About the Curriculum
The curriculum is built around a trimester schedule utilizing an integrated, interdisciplinary, systems-based model with an emphasis on active learning. It combines lecture demonstration with active learning techniques including team learning activities, interactive classroom learning, case-based education, a strong emphasis on utilization of simulation, and standardized patient events. It emphasizes biomedical and clinical interdisciplinary collaboration, guiding students to develop a holistic, and importantly, an osteopathic approach to medicine. We continually correlate basic scientific information and methodology with fundamental clinical application.
After an introductory foundations course
during the first 6 weeks of the curriculum,
the remainder of the first year consists of
a system-based look at normal structure
and function – from the molecular level to
the whole-person level - as well as general
pathological processes that affect human
health. During the second year of the
student’s education, a second pass through
the system-organized courses places more emphasis on the pathological conditions
common to humans that detract from human health during the second year of the student’s education. Throughout the first two years, students have an active introduction to and interaction with challenges related to the professional, ethical, moral, humanitarian, and business aspects of the life and work of a physician. Additionally, students examine the dynamic nature of national and global health policy and health care delivery.
Students have extensive lab based active learning opportunities during the first two years designed to develop problem solving, osteopathic principles and manipulative techniques, diagnostic and clinical skills. Students have extensive anatomy education with cadaveric education encountered across the first two years of the curriculum.
Students begin clinical exposure in their first trimester, with shadowing experiences, standardized patients, simulation encounters and patient care opportunities that give them exposure to and prepare them for the “real world” of medicine.
Each student’s clinical exposure expands in the second year. Students have increased opportunity to interact with standardized patients and high fidelity simulators on campus as well as be involved, under physician supervision, with real patients in the office and hospital setting.
Students are assigned to one of LUCOM’s core clinical education centers for their entire third year of medical school. Clinical rotation experiences are supplemented with an on-line, computer based module curriculum based on best practices established by each core discipline provided by the faculty of the COM. This foundational clinical education ensures quality, consistency and coordination of the students’ clinical education as well as preparation for graduate medical education (GME) and board examinations. In the fourth year of medical school, each student has ample opportunity to explore GME training opportunities through four elective rotations. During the hospital based sub-internships - consisting of four core selective rotations in medicine, emergency medicine and surgery - students are expected to develop the knowledge and skills required to be a resident in their desired GME training program.
Our core curriculum is designed to fulfill our mission of training students who are competent and ready to enter graduate medical education in any medical discipline, with an emphasis on preparing students to become community based and primary care physicians.

**Source information**
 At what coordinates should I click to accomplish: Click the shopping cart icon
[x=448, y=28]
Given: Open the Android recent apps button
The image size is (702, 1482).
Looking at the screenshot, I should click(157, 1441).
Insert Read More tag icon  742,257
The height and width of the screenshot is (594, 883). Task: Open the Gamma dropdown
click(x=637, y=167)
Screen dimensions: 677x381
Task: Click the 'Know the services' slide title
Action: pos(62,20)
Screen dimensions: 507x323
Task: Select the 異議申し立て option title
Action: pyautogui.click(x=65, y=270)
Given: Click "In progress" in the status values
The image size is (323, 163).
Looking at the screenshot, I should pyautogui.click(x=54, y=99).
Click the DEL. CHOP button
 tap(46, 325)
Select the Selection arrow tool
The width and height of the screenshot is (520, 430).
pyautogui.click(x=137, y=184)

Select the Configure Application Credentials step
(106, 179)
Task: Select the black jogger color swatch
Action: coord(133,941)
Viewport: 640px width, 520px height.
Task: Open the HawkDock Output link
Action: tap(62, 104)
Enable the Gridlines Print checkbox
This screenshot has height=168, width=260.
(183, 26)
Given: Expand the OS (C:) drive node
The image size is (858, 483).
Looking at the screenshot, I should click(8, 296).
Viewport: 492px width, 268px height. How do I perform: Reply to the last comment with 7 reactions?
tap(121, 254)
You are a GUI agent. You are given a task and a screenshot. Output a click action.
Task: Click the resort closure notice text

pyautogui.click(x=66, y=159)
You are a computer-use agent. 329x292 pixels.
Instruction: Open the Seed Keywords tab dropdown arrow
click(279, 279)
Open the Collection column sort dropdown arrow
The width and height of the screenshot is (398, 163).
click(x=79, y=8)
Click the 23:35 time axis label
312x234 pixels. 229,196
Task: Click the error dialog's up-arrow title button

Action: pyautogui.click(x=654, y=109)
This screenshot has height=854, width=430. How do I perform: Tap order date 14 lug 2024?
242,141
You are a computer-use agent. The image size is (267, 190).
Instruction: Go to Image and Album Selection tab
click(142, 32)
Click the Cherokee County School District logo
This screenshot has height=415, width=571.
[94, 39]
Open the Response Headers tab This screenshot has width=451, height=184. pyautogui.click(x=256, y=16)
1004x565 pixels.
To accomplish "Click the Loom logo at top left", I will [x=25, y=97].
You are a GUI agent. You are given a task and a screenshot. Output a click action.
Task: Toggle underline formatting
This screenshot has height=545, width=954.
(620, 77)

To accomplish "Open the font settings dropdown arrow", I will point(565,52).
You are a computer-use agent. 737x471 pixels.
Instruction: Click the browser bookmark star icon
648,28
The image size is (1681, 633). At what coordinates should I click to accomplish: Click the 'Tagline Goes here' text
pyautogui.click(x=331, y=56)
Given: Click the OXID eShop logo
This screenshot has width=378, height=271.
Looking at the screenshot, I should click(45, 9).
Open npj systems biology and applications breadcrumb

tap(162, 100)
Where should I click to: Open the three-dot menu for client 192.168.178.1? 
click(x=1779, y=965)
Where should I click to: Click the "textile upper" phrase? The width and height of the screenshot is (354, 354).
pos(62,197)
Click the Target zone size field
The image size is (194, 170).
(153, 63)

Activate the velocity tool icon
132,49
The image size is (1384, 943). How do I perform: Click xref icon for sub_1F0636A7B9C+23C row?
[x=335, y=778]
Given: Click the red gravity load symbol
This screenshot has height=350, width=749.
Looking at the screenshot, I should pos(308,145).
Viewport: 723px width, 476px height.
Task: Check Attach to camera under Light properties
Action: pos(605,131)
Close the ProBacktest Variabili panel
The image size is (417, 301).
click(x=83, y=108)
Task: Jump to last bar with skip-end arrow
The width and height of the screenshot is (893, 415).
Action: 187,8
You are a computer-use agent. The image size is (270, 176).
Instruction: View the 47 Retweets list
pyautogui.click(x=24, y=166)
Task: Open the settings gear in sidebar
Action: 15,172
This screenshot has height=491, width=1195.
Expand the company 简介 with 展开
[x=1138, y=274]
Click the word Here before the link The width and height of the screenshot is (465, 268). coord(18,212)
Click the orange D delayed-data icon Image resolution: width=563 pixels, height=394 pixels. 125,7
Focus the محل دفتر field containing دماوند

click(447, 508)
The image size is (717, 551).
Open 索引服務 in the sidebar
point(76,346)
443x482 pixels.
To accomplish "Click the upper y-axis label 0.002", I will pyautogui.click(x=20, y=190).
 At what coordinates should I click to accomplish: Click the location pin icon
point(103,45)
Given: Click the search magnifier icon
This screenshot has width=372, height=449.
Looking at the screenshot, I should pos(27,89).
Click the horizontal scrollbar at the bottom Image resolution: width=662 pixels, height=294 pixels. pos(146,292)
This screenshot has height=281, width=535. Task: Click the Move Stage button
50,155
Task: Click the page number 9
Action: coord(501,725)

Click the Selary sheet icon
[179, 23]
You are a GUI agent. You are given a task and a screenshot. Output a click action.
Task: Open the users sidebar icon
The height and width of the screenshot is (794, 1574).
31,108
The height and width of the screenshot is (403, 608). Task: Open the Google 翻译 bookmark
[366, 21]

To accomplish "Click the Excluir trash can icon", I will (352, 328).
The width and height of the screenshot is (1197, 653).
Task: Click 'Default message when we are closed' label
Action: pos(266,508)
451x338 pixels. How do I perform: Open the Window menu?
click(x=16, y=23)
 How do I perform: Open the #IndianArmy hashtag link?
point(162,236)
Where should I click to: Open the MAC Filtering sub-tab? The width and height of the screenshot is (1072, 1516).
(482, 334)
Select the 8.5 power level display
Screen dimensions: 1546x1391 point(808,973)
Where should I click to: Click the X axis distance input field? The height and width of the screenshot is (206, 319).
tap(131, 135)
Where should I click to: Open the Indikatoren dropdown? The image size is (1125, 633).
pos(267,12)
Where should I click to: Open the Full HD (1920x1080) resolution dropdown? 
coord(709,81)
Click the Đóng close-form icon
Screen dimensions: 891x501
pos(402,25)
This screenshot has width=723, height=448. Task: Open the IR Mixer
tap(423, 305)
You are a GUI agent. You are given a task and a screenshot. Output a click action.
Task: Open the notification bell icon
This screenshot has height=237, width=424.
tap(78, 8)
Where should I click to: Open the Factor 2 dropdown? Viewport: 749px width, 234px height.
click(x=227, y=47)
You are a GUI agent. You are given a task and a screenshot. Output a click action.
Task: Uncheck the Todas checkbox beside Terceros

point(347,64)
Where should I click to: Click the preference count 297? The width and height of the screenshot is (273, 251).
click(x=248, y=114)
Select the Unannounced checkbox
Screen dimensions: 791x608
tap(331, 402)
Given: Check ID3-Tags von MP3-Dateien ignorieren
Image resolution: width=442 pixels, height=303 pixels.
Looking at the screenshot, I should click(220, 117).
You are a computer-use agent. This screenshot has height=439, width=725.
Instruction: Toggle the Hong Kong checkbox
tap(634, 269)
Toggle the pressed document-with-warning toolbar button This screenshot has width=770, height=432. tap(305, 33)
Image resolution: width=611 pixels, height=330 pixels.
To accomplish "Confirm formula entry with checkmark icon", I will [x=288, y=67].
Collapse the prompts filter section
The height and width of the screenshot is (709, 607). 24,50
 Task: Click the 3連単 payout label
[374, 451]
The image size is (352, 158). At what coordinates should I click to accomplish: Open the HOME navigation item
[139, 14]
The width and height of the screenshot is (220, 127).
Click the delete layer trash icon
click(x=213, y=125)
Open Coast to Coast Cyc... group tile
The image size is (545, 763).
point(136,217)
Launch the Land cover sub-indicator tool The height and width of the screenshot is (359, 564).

**Task instructions**
1: List every aspect of a physician's life and work that the curriculum description says students are introduced to and interact with challenges about during the first two years.
2: Rewrite the paragraph of the curriculum description that begins "Students are assigned to one of LUCOM's core clinical education centers" as a short bulleted list, keeping its main facts.
3: Transcribe the curriculum description from "About the Curriculum" to "fundamental clinical application.".

**Outputs in order**
1:
- Professional
- Ethical
- Moral
- Humanitarian
- Business

2:
- Third year: each student is assigned to one of LUCOM's core clinical education centers for the whole year.
- Clinical rotations are supplemented by an online, computer-based module curriculum. The modules follow best practices set by each core discipline and are provided by the COM faculty.
- This foundational clinical education ensures quality, consistency and coordination. It also prepares students for graduate medical education (GME) and board examinations.
- Fourth year: students explore GME training opportunities through four elective rotations.
- Hospital-based sub-internships consist of four core selective rotations in medicine, emergency medicine and surgery. In them, students are expected to develop the knowledge and skills needed to be a resident in their desired GME program.

3:
About the Curriculum
The curriculum is built around a trimester schedule utilizing an integrated, interdisciplinary, systems-based model with an emphasis on active learning. It combines lecture demonstration with active learning techniques including team learning activities, interactive classroom learning, case-based education, a strong emphasis on utilization of simulation, and standardized patient events. It emphasizes biomedical and clinical interdisciplinary collaboration, guiding students to develop a holistic, and importantly, an osteopathic approach to medicine. We continually correlate basic scientific information and methodology with fundamental clinical application.